Instructions to follow – Would you retype each record exactly as given?

Excerpts from a dataset –
+---+
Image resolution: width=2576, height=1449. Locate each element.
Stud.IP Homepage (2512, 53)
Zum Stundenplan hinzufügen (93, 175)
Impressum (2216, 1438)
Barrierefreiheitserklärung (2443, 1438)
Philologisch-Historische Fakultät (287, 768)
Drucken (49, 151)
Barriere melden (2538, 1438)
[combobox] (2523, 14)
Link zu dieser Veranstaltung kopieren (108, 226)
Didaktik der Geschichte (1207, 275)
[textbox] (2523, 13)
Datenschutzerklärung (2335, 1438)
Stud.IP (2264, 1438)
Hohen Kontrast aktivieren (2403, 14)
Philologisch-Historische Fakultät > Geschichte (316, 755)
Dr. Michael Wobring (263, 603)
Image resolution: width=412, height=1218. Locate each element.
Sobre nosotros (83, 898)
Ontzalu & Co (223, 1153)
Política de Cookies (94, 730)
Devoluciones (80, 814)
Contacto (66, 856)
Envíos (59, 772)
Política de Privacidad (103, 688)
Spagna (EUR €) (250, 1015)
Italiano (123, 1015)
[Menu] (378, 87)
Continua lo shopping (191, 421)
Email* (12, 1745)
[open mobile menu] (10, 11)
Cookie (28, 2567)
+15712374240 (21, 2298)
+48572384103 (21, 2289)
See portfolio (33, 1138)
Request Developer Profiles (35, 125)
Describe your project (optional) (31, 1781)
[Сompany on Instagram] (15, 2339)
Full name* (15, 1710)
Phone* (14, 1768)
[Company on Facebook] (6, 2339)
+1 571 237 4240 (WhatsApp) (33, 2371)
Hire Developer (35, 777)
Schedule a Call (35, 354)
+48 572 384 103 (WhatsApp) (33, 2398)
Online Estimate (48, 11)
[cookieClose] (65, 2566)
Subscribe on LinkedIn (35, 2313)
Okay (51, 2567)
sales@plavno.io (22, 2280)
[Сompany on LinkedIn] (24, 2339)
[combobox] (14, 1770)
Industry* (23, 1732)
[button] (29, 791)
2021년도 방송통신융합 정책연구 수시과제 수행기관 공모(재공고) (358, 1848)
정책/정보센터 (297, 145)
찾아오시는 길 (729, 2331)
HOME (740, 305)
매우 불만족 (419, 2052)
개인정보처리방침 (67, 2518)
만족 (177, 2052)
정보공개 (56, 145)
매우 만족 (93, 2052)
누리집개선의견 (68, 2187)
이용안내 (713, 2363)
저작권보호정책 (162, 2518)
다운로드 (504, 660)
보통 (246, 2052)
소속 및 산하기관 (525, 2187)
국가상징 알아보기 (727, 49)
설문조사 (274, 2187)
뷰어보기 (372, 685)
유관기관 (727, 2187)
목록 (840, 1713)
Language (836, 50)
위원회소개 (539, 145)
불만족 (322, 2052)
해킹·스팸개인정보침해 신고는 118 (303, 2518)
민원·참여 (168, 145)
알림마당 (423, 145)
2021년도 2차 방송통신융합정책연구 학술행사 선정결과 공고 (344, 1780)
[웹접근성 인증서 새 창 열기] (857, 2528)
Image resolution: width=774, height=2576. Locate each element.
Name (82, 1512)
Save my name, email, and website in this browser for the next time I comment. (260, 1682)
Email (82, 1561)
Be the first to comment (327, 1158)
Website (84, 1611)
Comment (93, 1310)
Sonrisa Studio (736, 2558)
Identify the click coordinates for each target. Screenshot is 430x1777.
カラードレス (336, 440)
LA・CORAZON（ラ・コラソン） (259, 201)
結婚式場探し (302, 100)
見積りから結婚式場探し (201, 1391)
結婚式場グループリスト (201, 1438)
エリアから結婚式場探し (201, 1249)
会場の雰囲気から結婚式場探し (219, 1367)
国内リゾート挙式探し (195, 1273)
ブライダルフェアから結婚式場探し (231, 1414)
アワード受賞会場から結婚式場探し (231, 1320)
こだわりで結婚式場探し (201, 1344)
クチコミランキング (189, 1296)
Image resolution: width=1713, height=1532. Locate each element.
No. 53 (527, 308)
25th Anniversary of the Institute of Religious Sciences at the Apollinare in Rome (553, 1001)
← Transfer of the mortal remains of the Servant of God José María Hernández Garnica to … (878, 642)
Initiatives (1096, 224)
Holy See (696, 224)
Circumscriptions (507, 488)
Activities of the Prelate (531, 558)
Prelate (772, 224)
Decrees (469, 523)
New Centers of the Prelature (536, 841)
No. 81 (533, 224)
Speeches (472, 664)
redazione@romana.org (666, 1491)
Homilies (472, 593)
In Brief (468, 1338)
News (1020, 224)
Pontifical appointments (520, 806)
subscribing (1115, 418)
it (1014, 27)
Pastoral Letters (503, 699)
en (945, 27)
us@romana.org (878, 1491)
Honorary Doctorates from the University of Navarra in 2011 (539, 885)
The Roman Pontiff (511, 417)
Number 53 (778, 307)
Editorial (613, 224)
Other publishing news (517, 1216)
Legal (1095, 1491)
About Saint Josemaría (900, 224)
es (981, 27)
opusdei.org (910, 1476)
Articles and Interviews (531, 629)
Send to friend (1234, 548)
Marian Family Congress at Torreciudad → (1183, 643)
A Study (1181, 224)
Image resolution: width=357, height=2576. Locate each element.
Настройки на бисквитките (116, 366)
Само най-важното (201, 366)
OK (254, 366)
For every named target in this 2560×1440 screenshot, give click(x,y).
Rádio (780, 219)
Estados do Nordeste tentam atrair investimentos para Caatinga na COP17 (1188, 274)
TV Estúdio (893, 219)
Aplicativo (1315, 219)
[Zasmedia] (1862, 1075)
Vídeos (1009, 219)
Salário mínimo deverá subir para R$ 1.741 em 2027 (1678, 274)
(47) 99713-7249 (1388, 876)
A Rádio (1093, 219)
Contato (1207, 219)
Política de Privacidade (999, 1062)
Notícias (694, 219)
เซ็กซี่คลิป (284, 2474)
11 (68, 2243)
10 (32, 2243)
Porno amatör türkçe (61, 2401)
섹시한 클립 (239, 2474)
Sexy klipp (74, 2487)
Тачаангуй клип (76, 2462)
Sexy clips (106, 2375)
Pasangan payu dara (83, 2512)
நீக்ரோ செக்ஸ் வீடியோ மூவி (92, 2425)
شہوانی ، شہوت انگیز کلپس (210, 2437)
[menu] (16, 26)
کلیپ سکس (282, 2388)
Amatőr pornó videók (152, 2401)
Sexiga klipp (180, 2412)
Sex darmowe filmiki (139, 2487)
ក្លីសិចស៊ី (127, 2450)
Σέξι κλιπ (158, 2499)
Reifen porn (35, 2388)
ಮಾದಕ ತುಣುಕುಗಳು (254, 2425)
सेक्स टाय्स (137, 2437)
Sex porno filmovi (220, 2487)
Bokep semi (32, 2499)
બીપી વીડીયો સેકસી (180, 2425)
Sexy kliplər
+---+
Your response –
Image resolution: width=2576, height=1449. Locate each element.
Stud.IP Homepage (2512, 53)
Zum Stundenplan hinzufügen (93, 175)
Impressum (2216, 1438)
Barrierefreiheitserklärung (2443, 1438)
Philologisch-Historische Fakultät (287, 768)
Drucken (49, 151)
Barriere melden (2538, 1438)
[combobox] (2523, 14)
Link zu dieser Veranstaltung kopieren (108, 226)
Didaktik der Geschichte (1207, 275)
[textbox] (2523, 13)
Datenschutzerklärung (2335, 1438)
Stud.IP (2264, 1438)
Hohen Kontrast aktivieren (2403, 14)
Philologisch-Historische Fakultät > Geschichte (316, 755)
Dr. Michael Wobring (263, 603)
Image resolution: width=412, height=1218. Locate each element.
Sobre nosotros (83, 898)
Ontzalu & Co (223, 1153)
Política de Cookies (94, 730)
Devoluciones (80, 814)
Contacto (66, 856)
Envíos (59, 772)
Política de Privacidad (103, 688)
Spagna (EUR €) (250, 1015)
Italiano (123, 1015)
[Menu] (378, 87)
Continua lo shopping (191, 421)
Email* (12, 1745)
[open mobile menu] (10, 11)
Cookie (28, 2567)
+15712374240 (21, 2298)
+48572384103 (21, 2289)
See portfolio (33, 1138)
Request Developer Profiles (35, 125)
Describe your project (optional) (31, 1781)
[Сompany on Instagram] (15, 2339)
Full name* (15, 1710)
Phone* (14, 1768)
[Company on Facebook] (6, 2339)
+1 571 237 4240 (WhatsApp) (33, 2371)
Hire Developer (35, 777)
Schedule a Call (35, 354)
+48 572 384 103 (WhatsApp) (33, 2398)
Online Estimate (48, 11)
[cookieClose] (65, 2566)
Subscribe on LinkedIn (35, 2313)
Okay (51, 2567)
sales@plavno.io (22, 2280)
[Сompany on LinkedIn] (24, 2339)
[combobox] (14, 1770)
Industry* (23, 1732)
[button] (29, 791)
2021년도 방송통신융합 정책연구 수시과제 수행기관 공모(재공고) (358, 1848)
정책/정보센터 (297, 145)
찾아오시는 길 (729, 2331)
HOME (740, 305)
매우 불만족 (419, 2052)
개인정보처리방침 (67, 2518)
만족 (177, 2052)
정보공개 (56, 145)
매우 만족 (93, 2052)
누리집개선의견 (68, 2187)
이용안내 (713, 2363)
저작권보호정책 (162, 2518)
다운로드 (504, 660)
보통 (246, 2052)
소속 및 산하기관 (525, 2187)
국가상징 알아보기 (727, 49)
설문조사 (274, 2187)
뷰어보기 (372, 685)
유관기관 (727, 2187)
목록 (840, 1713)
Language (836, 50)
위원회소개 (539, 145)
불만족 (322, 2052)
해킹·스팸개인정보침해 신고는 118 (303, 2518)
민원·참여 (168, 145)
알림마당 (423, 145)
2021년도 2차 방송통신융합정책연구 학술행사 선정결과 공고 (344, 1780)
[웹접근성 인증서 새 창 열기] (857, 2528)
Image resolution: width=774, height=2576. Locate each element.
Name (82, 1512)
Save my name, email, and website in this browser for the next time I comment. (260, 1682)
Email (82, 1561)
Be the first to comment (327, 1158)
Website (84, 1611)
Comment (93, 1310)
Sonrisa Studio (736, 2558)
Identify the click coordinates for each target. Screenshot is 430x1777.
カラードレス (336, 440)
LA・CORAZON（ラ・コラソン） (259, 201)
結婚式場探し (302, 100)
見積りから結婚式場探し (201, 1391)
結婚式場グループリスト (201, 1438)
エリアから結婚式場探し (201, 1249)
会場の雰囲気から結婚式場探し (219, 1367)
国内リゾート挙式探し (195, 1273)
ブライダルフェアから結婚式場探し (231, 1414)
アワード受賞会場から結婚式場探し (231, 1320)
こだわりで結婚式場探し (201, 1344)
クチコミランキング (189, 1296)
Image resolution: width=1713, height=1532. Locate each element.
No. 53 (527, 308)
25th Anniversary of the Institute of Religious Sciences at the Apollinare in Rome (553, 1001)
← Transfer of the mortal remains of the Servant of God José María Hernández Garnica to … (878, 642)
Initiatives (1096, 224)
Holy See (696, 224)
Circumscriptions (507, 488)
Activities of the Prelate (531, 558)
Prelate (772, 224)
Decrees (469, 523)
New Centers of the Prelature (536, 841)
No. 81 (533, 224)
Speeches (472, 664)
redazione@romana.org (666, 1491)
Homilies (472, 593)
In Brief (468, 1338)
News (1020, 224)
Pontifical appointments (520, 806)
subscribing (1115, 418)
it (1014, 27)
Pastoral Letters (503, 699)
en (945, 27)
us@romana.org (878, 1491)
Honorary Doctorates from the University of Navarra in 2011 (539, 885)
The Roman Pontiff (511, 417)
Number 53 (778, 307)
Editorial (613, 224)
Other publishing news (517, 1216)
Legal (1095, 1491)
About Saint Josemaría (900, 224)
es (981, 27)
opusdei.org (910, 1476)
Articles and Interviews (531, 629)
Send to friend (1234, 548)
Marian Family Congress at Torreciudad → (1183, 643)
A Study (1181, 224)
Image resolution: width=357, height=2576. Locate each element.
Настройки на бисквитките (116, 366)
Само най-важното (201, 366)
OK (254, 366)
For every named target in this 2560×1440 screenshot, give click(x,y).
Rádio (780, 219)
Estados do Nordeste tentam atrair investimentos para Caatinga na COP17 (1188, 274)
TV Estúdio (893, 219)
Aplicativo (1315, 219)
[Zasmedia] (1862, 1075)
Vídeos (1009, 219)
Salário mínimo deverá subir para R$ 1.741 em 2027 (1678, 274)
(47) 99713-7249 (1388, 876)
A Rádio (1093, 219)
Contato (1207, 219)
Política de Privacidade (999, 1062)
Notícias (694, 219)
เซ็กซี่คลิป (284, 2474)
11 (68, 2243)
10 (32, 2243)
Porno amatör türkçe (61, 2401)
섹시한 클립 (239, 2474)
Sexy klipp (74, 2487)
Тачаангуй клип (76, 2462)
Sexy clips (106, 2375)
Pasangan payu dara (83, 2512)
நீக்ரோ செக்ஸ் வீடியோ மூவி (92, 2425)
شہوانی ، شہوت انگیز کلپس (210, 2437)
[menu] (16, 26)
کلیپ سکس (282, 2388)
Amatőr pornó videók (152, 2401)
Sexiga klipp (180, 2412)
Sex darmowe filmiki (139, 2487)
ក្លីសិចស៊ី (127, 2450)
Σέξι κλιπ (158, 2499)
Reifen porn (35, 2388)
ಮಾದಕ ತುಣುಕುಗಳು (254, 2425)
सेक्स टाय्स (137, 2437)
Sex porno filmovi (220, 2487)
Bokep semi (32, 2499)
બીપી વીડીયો સેકસી (180, 2425)
Sexy kliplər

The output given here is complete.